>>>>>
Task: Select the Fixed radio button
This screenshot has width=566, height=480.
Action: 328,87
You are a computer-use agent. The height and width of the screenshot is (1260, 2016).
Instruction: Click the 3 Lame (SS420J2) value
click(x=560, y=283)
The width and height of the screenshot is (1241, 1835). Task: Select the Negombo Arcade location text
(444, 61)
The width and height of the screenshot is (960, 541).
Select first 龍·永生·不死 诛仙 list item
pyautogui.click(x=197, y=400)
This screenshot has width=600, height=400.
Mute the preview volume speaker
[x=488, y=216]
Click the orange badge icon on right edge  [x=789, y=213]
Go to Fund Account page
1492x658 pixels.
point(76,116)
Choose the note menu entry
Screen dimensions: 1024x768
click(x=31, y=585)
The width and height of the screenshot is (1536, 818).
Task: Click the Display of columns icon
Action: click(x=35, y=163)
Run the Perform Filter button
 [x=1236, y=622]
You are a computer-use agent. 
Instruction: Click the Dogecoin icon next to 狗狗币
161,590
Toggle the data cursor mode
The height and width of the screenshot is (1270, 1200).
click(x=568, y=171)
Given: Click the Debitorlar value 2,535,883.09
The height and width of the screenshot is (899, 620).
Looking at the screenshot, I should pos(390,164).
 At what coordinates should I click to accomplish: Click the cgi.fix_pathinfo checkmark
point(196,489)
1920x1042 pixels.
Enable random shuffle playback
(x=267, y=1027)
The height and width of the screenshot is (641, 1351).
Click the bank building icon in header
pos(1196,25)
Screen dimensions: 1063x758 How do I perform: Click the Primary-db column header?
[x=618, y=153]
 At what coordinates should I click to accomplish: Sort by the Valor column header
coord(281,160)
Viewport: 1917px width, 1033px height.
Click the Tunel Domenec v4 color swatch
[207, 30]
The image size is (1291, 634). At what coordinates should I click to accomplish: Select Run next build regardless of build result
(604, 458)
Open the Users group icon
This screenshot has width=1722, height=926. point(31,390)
<<<<<
> **REQUIREMENT**:
Starting at the line with "Go to Fund Account page", restate each line through the end of the records, both ends included, and stop there.

> **SOLUTION TO THIS EXERCISE**:
Go to Fund Account page
1492x658 pixels.
point(76,116)
Choose the note menu entry
Screen dimensions: 1024x768
click(x=31, y=585)
The width and height of the screenshot is (1536, 818).
Task: Click the Display of columns icon
Action: click(x=35, y=163)
Run the Perform Filter button
 [x=1236, y=622]
You are a computer-use agent. 
Instruction: Click the Dogecoin icon next to 狗狗币
161,590
Toggle the data cursor mode
The height and width of the screenshot is (1270, 1200).
click(x=568, y=171)
Given: Click the Debitorlar value 2,535,883.09
The height and width of the screenshot is (899, 620).
Looking at the screenshot, I should pos(390,164).
 At what coordinates should I click to accomplish: Click the cgi.fix_pathinfo checkmark
point(196,489)
1920x1042 pixels.
Enable random shuffle playback
(x=267, y=1027)
The height and width of the screenshot is (641, 1351).
Click the bank building icon in header
pos(1196,25)
Screen dimensions: 1063x758 How do I perform: Click the Primary-db column header?
[x=618, y=153]
 At what coordinates should I click to accomplish: Sort by the Valor column header
coord(281,160)
Viewport: 1917px width, 1033px height.
Click the Tunel Domenec v4 color swatch
[207, 30]
The image size is (1291, 634). At what coordinates should I click to accomplish: Select Run next build regardless of build result
(604, 458)
Open the Users group icon
This screenshot has width=1722, height=926. point(31,390)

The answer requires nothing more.